[Records from a data collection]
——————

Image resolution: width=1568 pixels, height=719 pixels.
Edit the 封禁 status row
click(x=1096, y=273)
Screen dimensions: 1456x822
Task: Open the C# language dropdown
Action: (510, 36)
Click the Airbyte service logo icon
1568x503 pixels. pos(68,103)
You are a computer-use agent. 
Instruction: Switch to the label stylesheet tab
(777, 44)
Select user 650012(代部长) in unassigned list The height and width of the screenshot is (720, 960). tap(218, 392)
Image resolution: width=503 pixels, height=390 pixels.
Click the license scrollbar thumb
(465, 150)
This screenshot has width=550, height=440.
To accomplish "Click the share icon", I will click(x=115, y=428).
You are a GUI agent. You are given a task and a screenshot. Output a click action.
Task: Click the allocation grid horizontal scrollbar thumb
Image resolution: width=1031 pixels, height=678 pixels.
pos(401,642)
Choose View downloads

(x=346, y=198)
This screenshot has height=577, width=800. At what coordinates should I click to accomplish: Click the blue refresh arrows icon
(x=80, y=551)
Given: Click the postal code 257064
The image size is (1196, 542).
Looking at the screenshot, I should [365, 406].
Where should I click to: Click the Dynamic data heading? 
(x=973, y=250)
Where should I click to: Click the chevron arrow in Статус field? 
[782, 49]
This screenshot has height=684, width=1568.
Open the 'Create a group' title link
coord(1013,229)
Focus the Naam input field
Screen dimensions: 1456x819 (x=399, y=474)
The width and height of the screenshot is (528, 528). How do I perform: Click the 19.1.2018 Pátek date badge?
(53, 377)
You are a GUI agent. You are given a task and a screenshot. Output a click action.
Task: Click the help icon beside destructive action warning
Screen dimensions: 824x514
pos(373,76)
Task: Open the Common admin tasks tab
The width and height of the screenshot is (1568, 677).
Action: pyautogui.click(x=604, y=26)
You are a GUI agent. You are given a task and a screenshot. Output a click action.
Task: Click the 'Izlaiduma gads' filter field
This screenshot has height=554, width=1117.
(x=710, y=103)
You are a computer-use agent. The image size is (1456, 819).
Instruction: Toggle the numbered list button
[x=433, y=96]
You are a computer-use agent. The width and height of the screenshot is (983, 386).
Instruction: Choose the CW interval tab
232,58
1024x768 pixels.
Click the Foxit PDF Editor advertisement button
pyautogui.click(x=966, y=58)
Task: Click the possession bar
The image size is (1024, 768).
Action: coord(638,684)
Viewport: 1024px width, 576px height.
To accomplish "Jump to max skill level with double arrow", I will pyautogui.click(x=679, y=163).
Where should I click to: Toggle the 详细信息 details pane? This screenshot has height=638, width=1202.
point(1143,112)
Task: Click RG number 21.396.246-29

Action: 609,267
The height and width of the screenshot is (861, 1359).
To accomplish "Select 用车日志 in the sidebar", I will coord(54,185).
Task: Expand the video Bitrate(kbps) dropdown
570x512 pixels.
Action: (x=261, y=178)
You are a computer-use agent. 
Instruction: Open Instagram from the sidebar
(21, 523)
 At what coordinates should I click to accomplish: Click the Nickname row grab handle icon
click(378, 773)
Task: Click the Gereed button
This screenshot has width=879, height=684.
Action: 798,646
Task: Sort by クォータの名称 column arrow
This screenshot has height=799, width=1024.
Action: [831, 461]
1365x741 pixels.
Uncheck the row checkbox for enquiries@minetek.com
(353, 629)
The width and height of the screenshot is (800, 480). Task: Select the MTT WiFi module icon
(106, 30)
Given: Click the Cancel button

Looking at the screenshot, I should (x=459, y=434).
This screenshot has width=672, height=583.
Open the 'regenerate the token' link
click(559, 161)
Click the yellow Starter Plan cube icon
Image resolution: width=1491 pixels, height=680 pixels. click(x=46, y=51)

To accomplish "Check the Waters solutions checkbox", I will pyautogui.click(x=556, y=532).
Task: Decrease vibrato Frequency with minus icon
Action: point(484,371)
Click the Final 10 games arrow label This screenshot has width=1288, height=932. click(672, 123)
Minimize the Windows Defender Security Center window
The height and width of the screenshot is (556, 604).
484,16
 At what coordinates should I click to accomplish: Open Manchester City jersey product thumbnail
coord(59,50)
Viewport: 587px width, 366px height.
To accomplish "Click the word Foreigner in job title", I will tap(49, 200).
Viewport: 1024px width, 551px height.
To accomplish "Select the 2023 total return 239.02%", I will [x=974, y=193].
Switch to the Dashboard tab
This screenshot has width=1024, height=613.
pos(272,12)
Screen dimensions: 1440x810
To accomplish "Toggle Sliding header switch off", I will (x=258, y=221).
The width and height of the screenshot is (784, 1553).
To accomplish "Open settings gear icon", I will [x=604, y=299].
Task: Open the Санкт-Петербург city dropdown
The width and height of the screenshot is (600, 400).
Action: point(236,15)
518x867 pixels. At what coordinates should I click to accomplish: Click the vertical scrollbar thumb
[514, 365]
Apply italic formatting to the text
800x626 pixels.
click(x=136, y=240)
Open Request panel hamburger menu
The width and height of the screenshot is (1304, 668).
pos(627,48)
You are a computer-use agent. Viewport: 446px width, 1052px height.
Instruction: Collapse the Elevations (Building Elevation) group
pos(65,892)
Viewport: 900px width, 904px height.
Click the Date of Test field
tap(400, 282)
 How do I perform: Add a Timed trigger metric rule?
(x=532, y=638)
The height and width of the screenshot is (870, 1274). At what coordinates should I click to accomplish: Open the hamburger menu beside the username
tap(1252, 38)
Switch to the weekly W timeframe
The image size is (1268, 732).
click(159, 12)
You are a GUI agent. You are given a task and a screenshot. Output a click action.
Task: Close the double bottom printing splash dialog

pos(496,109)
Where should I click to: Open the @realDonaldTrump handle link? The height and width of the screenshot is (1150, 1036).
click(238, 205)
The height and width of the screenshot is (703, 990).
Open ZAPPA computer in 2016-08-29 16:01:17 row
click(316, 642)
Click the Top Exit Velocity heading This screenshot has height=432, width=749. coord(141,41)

——————

▸ **WHAT IS REQUIRED**
Each record shown above must be printed once more, exactly.

▸ **ANSWER BELOW**
Image resolution: width=1568 pixels, height=719 pixels.
Edit the 封禁 status row
click(x=1096, y=273)
Screen dimensions: 1456x822
Task: Open the C# language dropdown
Action: (510, 36)
Click the Airbyte service logo icon
1568x503 pixels. pos(68,103)
You are a computer-use agent. 
Instruction: Switch to the label stylesheet tab
(777, 44)
Select user 650012(代部长) in unassigned list The height and width of the screenshot is (720, 960). tap(218, 392)
Image resolution: width=503 pixels, height=390 pixels.
Click the license scrollbar thumb
(465, 150)
This screenshot has width=550, height=440.
To accomplish "Click the share icon", I will click(x=115, y=428).
You are a GUI agent. You are given a task and a screenshot. Output a click action.
Task: Click the allocation grid horizontal scrollbar thumb
Image resolution: width=1031 pixels, height=678 pixels.
pos(401,642)
Choose View downloads

(x=346, y=198)
This screenshot has height=577, width=800. At what coordinates should I click to accomplish: Click the blue refresh arrows icon
(x=80, y=551)
Given: Click the postal code 257064
The image size is (1196, 542).
Looking at the screenshot, I should [365, 406].
Where should I click to: Click the Dynamic data heading? 
(x=973, y=250)
Where should I click to: Click the chevron arrow in Статус field? 
[782, 49]
This screenshot has height=684, width=1568.
Open the 'Create a group' title link
coord(1013,229)
Focus the Naam input field
Screen dimensions: 1456x819 (x=399, y=474)
The width and height of the screenshot is (528, 528). How do I perform: Click the 19.1.2018 Pátek date badge?
(53, 377)
You are a GUI agent. You are given a task and a screenshot. Output a click action.
Task: Click the help icon beside destructive action warning
Screen dimensions: 824x514
pos(373,76)
Task: Open the Common admin tasks tab
The width and height of the screenshot is (1568, 677).
Action: pyautogui.click(x=604, y=26)
You are a GUI agent. You are given a task and a screenshot. Output a click action.
Task: Click the 'Izlaiduma gads' filter field
This screenshot has height=554, width=1117.
(x=710, y=103)
You are a computer-use agent. The image size is (1456, 819).
Instruction: Toggle the numbered list button
[x=433, y=96]
You are a computer-use agent. The width and height of the screenshot is (983, 386).
Instruction: Choose the CW interval tab
232,58
1024x768 pixels.
Click the Foxit PDF Editor advertisement button
pyautogui.click(x=966, y=58)
Task: Click the possession bar
The image size is (1024, 768).
Action: coord(638,684)
Viewport: 1024px width, 576px height.
To accomplish "Jump to max skill level with double arrow", I will pyautogui.click(x=679, y=163).
Where should I click to: Toggle the 详细信息 details pane? This screenshot has height=638, width=1202.
point(1143,112)
Task: Click RG number 21.396.246-29

Action: 609,267
The height and width of the screenshot is (861, 1359).
To accomplish "Select 用车日志 in the sidebar", I will coord(54,185).
Task: Expand the video Bitrate(kbps) dropdown
570x512 pixels.
Action: (x=261, y=178)
You are a computer-use agent. 
Instruction: Open Instagram from the sidebar
(21, 523)
 At what coordinates should I click to accomplish: Click the Nickname row grab handle icon
click(378, 773)
Task: Click the Gereed button
This screenshot has width=879, height=684.
Action: 798,646
Task: Sort by クォータの名称 column arrow
This screenshot has height=799, width=1024.
Action: [831, 461]
1365x741 pixels.
Uncheck the row checkbox for enquiries@minetek.com
(353, 629)
The width and height of the screenshot is (800, 480). Task: Select the MTT WiFi module icon
(106, 30)
Given: Click the Cancel button

Looking at the screenshot, I should (x=459, y=434).
This screenshot has width=672, height=583.
Open the 'regenerate the token' link
click(559, 161)
Click the yellow Starter Plan cube icon
Image resolution: width=1491 pixels, height=680 pixels. click(x=46, y=51)

To accomplish "Check the Waters solutions checkbox", I will pyautogui.click(x=556, y=532).
Task: Decrease vibrato Frequency with minus icon
Action: point(484,371)
Click the Final 10 games arrow label This screenshot has width=1288, height=932. click(672, 123)
Minimize the Windows Defender Security Center window
The height and width of the screenshot is (556, 604).
484,16
 At what coordinates should I click to accomplish: Open Manchester City jersey product thumbnail
coord(59,50)
Viewport: 587px width, 366px height.
To accomplish "Click the word Foreigner in job title", I will tap(49, 200).
Viewport: 1024px width, 551px height.
To accomplish "Select the 2023 total return 239.02%", I will [x=974, y=193].
Switch to the Dashboard tab
This screenshot has width=1024, height=613.
pos(272,12)
Screen dimensions: 1440x810
To accomplish "Toggle Sliding header switch off", I will (x=258, y=221).
The width and height of the screenshot is (784, 1553).
To accomplish "Open settings gear icon", I will [x=604, y=299].
Task: Open the Санкт-Петербург city dropdown
The width and height of the screenshot is (600, 400).
Action: point(236,15)
518x867 pixels. At what coordinates should I click to accomplish: Click the vertical scrollbar thumb
[514, 365]
Apply italic formatting to the text
800x626 pixels.
click(x=136, y=240)
Open Request panel hamburger menu
The width and height of the screenshot is (1304, 668).
pos(627,48)
You are a computer-use agent. Viewport: 446px width, 1052px height.
Instruction: Collapse the Elevations (Building Elevation) group
pos(65,892)
Viewport: 900px width, 904px height.
Click the Date of Test field
tap(400, 282)
 How do I perform: Add a Timed trigger metric rule?
(x=532, y=638)
The height and width of the screenshot is (870, 1274). At what coordinates should I click to accomplish: Open the hamburger menu beside the username
tap(1252, 38)
Switch to the weekly W timeframe
The image size is (1268, 732).
click(159, 12)
You are a GUI agent. You are given a task and a screenshot. Output a click action.
Task: Close the double bottom printing splash dialog

pos(496,109)
Where should I click to: Open the @realDonaldTrump handle link? The height and width of the screenshot is (1150, 1036).
click(238, 205)
The height and width of the screenshot is (703, 990).
Open ZAPPA computer in 2016-08-29 16:01:17 row
click(316, 642)
Click the Top Exit Velocity heading This screenshot has height=432, width=749. coord(141,41)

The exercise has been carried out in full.